Al-Awlaki gave the group its international voice. He was young, fluent in English, well-acquainted with Western culture and with the discontent of young Muslims there. His numerous video sermons, circulated on YouTube and other sites, offered a measured political argument — interspersed with religious lessons — that the US must be fought for waging wars against Muslims.
Al-Awlaki exchanged up to 20 e-mails with US Major Nidal Malik Hasan, accused of opening fire at the US military base at Fort Hood, Texas, killing 13 people, in a 2009 rampage. Hasan initiated the contacts, drawn by al-Awlaki’s Internet sermons.
Al-Awlaki has said he did not tell Hasan to carry out the shootings, but he later praised Hasan as a “hero” on his Web site.
In New York, the Pakistani-American who pleaded guilty to the May 2010 Times Square car bombing attempt told interrogators he was “inspired” by al-Awlaki after making contact over the Internet.
However, US officials say al-Awlaki moved beyond being just a mouthpiece into a direct operational role in organizing such attacks as he hid alongside al-Qaeda militants in the rugged mountains of Yemen.
Most notably, they believe he was involved in recruiting and preparing Umar Farouk Abdulmutallab, the Nigerian who tried to blow up a US airliner heading to Detroit on Christmas Day, 2009, failing only because he botched the detonation of explosives sewn into his underpants.
Yemeni officials say they believe al-Awlaki and other al-Qaeda leaders met with Abdulmutallab in a Yemen hideout in the weeks before the failed bombing.
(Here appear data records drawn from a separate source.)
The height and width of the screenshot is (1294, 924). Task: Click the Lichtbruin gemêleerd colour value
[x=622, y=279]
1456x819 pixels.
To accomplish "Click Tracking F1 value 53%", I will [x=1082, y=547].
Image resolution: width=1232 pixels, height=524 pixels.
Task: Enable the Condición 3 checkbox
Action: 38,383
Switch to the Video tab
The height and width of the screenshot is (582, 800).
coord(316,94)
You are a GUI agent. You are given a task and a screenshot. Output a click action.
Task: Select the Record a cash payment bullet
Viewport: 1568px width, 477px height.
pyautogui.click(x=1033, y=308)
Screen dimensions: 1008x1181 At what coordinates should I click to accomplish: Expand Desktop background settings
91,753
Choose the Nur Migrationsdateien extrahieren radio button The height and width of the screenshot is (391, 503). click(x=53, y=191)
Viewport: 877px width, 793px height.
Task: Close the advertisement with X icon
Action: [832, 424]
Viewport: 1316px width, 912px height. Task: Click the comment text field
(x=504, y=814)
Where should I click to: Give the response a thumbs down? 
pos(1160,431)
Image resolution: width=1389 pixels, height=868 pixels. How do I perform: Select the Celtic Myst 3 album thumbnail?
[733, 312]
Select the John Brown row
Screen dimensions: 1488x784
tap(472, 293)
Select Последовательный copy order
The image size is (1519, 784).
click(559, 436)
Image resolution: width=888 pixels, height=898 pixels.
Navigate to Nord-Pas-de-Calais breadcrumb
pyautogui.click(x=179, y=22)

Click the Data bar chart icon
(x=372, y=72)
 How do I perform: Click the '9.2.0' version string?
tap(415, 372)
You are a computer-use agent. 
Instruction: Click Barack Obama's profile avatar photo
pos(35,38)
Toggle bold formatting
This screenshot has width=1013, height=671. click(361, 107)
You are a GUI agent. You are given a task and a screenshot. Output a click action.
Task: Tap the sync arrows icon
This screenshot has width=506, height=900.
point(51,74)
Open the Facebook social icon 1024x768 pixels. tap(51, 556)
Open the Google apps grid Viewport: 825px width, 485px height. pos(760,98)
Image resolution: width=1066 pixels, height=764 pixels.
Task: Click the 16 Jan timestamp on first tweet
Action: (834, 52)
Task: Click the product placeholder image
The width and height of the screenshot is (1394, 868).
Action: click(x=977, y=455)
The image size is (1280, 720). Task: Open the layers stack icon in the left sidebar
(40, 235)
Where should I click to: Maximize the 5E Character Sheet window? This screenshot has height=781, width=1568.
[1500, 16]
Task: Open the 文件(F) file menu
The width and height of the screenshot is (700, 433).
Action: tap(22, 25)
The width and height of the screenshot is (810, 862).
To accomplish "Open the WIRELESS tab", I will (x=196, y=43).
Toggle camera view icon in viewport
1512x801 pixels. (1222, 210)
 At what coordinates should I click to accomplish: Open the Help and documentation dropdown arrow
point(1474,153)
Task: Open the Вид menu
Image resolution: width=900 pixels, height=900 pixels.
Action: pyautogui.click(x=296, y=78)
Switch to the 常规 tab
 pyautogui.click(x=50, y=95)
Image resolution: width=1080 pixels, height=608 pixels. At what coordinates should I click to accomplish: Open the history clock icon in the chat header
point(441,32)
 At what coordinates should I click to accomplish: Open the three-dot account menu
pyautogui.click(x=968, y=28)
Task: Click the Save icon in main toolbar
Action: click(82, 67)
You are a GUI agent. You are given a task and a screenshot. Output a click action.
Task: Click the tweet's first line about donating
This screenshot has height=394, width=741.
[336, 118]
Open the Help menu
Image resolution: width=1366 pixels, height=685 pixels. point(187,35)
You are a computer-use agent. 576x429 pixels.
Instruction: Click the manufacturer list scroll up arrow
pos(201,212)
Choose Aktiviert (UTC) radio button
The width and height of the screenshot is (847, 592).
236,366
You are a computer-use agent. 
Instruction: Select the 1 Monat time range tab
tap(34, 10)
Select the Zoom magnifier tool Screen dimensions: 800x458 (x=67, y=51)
Al-Awlaki has said Abdulmutallab was his “student,” but said he never told him to carry out the airline attack.
Al-Awlaki began as a mosque preacher as he conducted his university studies in the US, and he was not seen by his congregations as radical. While preaching in San Diego, he came to know two of the men who would eventually become suicide-hijackers in the Sept. 11, 2001, attacks on the World Trade Center and the Pentagon. The FBI questioned al-Awlaki at the time, but found no cause to detain him.
In 2004, al-Awlaki returned to Yemen, and in the years that followed, his English-language Internet sermons increasingly turned to denunciations of the US and calls for jihad, or holy war. Since the Fort Hood attack, he has been on the run alongside al-Qaeda militants.